Exercise
Take from the records below each line that holds "navigation".

Saved entries:
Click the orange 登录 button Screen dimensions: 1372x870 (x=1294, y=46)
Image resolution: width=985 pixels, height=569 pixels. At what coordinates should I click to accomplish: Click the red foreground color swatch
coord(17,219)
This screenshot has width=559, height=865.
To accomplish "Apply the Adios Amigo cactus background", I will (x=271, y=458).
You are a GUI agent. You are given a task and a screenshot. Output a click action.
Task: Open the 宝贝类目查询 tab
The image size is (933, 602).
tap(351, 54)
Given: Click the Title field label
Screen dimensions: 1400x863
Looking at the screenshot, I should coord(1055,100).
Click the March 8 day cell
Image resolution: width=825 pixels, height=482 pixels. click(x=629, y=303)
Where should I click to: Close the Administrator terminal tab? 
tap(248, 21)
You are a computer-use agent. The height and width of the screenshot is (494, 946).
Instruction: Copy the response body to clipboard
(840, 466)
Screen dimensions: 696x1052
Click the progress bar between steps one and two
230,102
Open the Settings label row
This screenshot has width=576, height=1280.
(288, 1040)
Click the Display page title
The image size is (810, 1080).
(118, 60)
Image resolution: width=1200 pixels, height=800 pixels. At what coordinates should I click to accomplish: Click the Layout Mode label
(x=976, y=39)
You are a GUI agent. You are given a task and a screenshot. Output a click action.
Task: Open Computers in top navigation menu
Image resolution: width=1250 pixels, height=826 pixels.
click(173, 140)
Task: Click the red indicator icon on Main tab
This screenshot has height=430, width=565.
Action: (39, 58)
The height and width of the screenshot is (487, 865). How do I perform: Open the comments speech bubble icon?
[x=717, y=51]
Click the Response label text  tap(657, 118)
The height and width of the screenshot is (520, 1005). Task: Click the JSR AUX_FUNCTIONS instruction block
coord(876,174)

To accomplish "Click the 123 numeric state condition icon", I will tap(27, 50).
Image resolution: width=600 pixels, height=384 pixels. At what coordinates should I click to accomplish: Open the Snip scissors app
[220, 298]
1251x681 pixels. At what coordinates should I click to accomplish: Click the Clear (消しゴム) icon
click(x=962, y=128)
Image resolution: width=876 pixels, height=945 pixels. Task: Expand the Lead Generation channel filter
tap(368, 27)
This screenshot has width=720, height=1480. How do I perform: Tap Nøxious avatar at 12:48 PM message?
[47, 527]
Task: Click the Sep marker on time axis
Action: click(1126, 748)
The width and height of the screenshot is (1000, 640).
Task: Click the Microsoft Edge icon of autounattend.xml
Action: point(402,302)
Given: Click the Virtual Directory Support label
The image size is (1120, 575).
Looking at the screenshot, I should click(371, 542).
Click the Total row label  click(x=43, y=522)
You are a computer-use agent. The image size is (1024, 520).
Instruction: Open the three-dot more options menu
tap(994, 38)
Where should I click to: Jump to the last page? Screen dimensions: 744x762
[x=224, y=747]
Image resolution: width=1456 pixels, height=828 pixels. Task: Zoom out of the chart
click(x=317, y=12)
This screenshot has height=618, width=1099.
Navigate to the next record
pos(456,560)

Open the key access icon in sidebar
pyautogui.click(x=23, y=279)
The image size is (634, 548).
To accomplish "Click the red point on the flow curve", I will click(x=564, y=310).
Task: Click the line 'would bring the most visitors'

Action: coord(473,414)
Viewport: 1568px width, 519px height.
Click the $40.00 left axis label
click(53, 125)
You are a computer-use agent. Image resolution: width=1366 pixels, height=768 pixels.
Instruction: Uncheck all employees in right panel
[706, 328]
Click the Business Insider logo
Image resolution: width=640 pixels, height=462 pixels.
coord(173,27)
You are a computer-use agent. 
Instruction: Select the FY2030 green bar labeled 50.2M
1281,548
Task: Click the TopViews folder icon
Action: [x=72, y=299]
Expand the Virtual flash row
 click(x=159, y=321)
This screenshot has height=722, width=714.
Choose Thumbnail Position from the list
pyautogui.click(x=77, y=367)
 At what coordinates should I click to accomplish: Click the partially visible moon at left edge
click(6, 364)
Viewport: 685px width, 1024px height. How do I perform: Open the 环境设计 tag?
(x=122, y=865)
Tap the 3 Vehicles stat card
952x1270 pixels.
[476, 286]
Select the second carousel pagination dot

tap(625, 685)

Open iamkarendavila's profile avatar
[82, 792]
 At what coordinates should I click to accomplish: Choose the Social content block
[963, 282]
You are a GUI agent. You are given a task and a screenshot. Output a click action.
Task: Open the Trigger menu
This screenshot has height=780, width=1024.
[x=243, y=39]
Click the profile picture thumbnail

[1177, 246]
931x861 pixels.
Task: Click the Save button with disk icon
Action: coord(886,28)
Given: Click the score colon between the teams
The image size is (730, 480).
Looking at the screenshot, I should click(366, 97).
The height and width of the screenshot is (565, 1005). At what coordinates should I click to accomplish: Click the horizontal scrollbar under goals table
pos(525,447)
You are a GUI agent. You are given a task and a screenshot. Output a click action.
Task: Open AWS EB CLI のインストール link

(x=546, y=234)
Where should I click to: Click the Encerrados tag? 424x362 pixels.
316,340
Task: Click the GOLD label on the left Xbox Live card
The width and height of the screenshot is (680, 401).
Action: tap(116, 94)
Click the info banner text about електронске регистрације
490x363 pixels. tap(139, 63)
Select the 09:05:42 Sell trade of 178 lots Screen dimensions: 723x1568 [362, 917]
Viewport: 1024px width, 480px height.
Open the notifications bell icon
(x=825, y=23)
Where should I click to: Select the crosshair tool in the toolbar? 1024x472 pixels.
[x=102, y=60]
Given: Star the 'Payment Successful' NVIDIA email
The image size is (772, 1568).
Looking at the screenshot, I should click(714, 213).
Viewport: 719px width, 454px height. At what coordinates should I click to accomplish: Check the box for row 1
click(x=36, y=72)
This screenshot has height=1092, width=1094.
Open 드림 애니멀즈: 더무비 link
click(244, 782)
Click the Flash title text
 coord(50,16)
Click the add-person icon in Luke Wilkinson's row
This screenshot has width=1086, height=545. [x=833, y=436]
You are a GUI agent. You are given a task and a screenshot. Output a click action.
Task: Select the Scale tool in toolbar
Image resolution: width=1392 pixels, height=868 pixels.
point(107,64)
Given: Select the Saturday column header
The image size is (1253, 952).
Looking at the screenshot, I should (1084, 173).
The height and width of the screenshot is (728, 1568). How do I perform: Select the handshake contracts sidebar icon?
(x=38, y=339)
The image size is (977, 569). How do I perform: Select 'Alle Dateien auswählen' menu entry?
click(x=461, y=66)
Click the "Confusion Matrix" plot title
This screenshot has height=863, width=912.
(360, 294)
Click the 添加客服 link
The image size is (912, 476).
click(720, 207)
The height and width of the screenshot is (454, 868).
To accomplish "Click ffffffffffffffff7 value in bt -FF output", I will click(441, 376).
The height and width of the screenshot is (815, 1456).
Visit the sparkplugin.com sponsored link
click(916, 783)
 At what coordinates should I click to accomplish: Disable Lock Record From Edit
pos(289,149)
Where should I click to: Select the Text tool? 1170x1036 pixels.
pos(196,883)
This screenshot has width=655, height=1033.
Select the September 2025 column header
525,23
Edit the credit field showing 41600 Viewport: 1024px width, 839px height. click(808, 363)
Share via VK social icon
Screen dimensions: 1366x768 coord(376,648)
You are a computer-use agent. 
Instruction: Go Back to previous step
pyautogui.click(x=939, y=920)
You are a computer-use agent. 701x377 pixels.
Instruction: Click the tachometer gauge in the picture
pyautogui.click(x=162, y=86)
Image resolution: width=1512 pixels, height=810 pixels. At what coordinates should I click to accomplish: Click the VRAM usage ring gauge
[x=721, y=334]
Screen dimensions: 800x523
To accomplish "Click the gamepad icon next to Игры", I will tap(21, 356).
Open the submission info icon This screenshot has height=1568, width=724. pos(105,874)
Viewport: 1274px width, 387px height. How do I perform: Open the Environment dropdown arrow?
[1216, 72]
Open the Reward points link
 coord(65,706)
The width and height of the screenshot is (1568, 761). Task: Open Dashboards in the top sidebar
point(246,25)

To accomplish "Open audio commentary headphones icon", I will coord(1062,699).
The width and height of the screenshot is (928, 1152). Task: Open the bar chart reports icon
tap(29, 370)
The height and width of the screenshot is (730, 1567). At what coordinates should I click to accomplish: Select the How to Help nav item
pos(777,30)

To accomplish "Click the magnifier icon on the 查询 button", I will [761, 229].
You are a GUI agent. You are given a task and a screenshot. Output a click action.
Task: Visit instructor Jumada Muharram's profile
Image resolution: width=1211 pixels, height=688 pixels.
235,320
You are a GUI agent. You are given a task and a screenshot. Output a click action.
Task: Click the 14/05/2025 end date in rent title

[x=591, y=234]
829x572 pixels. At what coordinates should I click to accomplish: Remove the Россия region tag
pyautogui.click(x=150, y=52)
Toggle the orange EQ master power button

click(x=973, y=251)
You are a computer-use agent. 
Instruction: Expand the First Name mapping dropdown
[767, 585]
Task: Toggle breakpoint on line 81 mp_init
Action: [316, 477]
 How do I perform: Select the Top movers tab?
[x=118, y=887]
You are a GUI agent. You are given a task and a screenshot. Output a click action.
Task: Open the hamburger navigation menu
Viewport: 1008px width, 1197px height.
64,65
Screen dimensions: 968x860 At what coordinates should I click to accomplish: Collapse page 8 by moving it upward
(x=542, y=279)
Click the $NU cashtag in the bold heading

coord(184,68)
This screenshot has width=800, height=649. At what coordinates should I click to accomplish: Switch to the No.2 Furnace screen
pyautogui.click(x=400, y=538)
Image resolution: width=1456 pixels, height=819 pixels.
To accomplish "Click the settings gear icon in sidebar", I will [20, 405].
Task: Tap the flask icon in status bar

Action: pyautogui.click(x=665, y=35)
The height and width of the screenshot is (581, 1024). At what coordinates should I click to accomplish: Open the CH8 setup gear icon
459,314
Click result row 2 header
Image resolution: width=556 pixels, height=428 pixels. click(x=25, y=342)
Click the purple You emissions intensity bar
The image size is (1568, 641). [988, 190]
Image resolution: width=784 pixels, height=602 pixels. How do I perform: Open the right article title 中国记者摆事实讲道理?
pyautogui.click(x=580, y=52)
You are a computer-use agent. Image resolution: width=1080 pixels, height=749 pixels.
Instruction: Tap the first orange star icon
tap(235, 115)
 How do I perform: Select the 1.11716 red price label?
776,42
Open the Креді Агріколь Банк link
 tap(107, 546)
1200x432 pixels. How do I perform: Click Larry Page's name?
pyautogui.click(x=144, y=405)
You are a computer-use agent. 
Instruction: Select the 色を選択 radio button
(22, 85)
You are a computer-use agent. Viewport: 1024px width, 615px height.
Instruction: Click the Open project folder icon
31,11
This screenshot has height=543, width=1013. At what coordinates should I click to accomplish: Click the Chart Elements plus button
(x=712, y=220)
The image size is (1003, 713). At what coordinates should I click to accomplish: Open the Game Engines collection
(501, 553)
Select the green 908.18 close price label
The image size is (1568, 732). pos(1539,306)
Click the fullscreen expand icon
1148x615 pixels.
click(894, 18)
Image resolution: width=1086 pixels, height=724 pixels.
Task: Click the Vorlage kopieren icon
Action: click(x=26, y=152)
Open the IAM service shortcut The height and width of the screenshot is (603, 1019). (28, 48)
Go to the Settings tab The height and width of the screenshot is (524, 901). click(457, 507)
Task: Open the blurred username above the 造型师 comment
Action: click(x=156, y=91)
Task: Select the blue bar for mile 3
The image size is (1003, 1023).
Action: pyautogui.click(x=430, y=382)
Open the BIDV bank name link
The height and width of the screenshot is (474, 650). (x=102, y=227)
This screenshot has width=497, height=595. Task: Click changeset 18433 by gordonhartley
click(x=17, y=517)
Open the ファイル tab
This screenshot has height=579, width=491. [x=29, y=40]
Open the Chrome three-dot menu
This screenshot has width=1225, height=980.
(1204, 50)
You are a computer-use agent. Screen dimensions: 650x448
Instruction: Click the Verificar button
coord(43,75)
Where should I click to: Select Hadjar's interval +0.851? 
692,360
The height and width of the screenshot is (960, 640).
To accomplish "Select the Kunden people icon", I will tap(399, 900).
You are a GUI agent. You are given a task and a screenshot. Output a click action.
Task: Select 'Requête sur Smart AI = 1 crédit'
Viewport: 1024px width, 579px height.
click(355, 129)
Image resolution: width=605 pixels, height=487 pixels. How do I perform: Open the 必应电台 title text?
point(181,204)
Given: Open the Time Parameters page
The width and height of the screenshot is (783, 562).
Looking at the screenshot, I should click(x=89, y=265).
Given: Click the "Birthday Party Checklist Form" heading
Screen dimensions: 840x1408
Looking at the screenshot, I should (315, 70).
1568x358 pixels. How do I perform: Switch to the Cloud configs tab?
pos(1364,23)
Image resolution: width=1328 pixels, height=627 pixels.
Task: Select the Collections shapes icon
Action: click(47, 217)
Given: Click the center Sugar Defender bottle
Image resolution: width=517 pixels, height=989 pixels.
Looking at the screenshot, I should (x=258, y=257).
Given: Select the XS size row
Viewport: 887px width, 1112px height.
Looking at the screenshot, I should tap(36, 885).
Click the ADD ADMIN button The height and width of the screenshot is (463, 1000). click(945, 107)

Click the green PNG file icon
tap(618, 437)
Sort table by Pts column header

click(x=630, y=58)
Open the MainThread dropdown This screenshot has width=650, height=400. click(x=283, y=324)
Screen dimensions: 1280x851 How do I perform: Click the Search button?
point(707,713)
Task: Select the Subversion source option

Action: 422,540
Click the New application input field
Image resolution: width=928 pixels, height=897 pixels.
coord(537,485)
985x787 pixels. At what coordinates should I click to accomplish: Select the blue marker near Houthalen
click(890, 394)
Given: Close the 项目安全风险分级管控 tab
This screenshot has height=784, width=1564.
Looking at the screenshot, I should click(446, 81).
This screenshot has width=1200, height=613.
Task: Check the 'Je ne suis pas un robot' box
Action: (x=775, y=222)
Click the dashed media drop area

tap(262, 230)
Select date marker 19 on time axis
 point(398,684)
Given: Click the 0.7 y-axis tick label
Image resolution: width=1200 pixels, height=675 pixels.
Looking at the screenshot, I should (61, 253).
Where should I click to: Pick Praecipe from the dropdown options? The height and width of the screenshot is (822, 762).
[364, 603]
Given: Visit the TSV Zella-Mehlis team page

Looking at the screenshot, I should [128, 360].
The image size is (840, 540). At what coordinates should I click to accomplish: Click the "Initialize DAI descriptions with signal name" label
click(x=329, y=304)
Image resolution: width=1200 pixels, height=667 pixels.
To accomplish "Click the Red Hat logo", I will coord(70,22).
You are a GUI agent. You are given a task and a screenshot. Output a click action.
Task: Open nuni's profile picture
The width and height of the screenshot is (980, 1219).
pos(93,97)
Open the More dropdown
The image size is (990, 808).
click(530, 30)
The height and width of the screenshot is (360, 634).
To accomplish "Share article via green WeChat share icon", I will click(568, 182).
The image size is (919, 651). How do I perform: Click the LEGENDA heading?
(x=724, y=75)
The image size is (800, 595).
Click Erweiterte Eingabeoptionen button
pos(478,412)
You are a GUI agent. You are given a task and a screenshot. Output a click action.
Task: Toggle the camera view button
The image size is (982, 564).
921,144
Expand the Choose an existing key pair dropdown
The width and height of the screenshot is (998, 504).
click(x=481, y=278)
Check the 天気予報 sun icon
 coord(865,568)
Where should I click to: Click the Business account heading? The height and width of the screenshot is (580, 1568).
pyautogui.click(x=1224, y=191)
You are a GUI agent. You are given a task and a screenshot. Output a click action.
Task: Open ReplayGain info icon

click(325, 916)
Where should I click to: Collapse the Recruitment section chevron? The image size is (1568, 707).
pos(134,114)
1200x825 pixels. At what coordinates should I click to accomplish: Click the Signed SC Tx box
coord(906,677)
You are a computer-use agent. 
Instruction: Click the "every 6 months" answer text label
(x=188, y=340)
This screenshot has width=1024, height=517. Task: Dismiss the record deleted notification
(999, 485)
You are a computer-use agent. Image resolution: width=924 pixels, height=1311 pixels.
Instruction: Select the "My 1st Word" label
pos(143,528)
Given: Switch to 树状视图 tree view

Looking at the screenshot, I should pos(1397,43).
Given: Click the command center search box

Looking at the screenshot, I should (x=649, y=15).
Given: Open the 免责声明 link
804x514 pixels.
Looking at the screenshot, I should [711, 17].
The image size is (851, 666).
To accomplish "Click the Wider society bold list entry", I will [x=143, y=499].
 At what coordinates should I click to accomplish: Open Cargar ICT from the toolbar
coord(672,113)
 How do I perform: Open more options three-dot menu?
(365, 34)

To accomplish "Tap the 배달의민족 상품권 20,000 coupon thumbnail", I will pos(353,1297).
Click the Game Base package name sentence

Exercise output
Task: Open Computers in top navigation menu
Task: Open the hamburger navigation menu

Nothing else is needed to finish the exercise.